Assignment: Please copy every line from the records below that contains the string "Open".

Given information:
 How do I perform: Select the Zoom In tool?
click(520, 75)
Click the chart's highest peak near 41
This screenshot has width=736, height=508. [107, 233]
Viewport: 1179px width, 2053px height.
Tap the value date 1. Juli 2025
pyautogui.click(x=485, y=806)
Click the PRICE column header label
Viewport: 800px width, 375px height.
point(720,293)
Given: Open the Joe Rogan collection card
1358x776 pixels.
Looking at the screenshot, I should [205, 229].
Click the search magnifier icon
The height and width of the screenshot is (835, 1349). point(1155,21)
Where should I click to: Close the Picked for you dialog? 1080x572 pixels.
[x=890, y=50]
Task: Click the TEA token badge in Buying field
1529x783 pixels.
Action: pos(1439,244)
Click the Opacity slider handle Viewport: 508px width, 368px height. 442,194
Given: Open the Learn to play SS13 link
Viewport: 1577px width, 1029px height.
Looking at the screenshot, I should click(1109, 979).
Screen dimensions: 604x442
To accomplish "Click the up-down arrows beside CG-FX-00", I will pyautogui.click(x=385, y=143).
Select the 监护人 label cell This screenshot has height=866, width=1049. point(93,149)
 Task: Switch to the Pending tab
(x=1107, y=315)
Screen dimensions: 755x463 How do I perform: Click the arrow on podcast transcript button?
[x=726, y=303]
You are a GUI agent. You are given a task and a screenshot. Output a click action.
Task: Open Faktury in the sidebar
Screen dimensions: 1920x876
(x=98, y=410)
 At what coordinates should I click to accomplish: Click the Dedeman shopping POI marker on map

Answer space:
Given: Open the Joe Rogan collection card
Given: Open the Learn to play SS13 link
Task: Open Faktury in the sidebar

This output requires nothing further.